June 24, 2007
Bausch & Lomb: A Sorry Tale
Bausch & Lomb, a 154 year old company, is selling to a private equity firm, Warburg Pincus for $65 a share. The company is struggling and its stock price is well down from highs of $80 a share two years ago. The CEO responsible for the company's recent setbacks is Ronald L. Zarella. Zarella will receive a golden parachute payout of $40 million and have an equity stake in the privatized company. If the company turns around, he will rake it more millions. There are three things seriously wrong with this story: First, Zarella is profiting from his own weak managing record (there were accounting problems while he led the company). Second, Zarella is conflicted in the buyout both by the overly generous golden parachute and by his participation in the purchaser. And third, the purchaser will undoubtedly do the cookie cutter "Peltz thing" to print money -- sell under-producing assets, sell undervalued assets, leverage and distribute money to shareholders (an extraordinary dividend or buyback). This is not rocket science; it is pathetically simple.
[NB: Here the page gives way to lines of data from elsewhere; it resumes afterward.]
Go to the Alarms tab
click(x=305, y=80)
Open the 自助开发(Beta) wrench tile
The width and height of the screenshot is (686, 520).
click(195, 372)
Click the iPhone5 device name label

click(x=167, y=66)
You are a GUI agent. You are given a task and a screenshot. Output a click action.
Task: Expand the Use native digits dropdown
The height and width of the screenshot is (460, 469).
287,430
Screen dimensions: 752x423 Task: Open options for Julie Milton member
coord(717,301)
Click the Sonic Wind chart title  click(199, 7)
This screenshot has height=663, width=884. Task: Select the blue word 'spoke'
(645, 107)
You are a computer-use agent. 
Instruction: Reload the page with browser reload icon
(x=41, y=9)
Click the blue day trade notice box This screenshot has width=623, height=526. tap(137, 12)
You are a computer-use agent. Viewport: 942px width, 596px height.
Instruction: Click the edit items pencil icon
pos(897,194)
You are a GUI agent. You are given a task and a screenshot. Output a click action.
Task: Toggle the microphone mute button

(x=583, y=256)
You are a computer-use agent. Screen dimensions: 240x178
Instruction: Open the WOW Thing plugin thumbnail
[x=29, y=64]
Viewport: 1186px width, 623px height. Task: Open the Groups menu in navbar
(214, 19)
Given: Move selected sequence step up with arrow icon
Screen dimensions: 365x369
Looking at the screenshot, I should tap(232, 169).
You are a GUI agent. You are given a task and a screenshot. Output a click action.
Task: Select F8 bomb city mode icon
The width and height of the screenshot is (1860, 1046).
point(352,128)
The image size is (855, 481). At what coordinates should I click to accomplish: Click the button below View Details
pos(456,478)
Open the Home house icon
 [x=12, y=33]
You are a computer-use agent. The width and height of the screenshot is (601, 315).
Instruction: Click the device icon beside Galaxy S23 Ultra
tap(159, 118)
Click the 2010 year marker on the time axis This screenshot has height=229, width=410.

If this is a viable strategy for the private company it is surely a viable strategy for a public company; Zarella should have done the Peltz thing as CEO of the public company. The entire deal smells. At some point, we are going to have to come to grip with the fact them many of the private buyouts are a huge reward for those who should not be rewarded and this reward may itself be a primary reason for the buyout. Buyout groups look for companies with poor managers and fat golden parachute agreements; convince the manager to sell, cash the agreement, and come abroad the buyout team which can use his knowledge and contacts (and inside information) and tell him how to behave. We need a decent judicial opinion on one of these deals that lays out more protections for shareholders.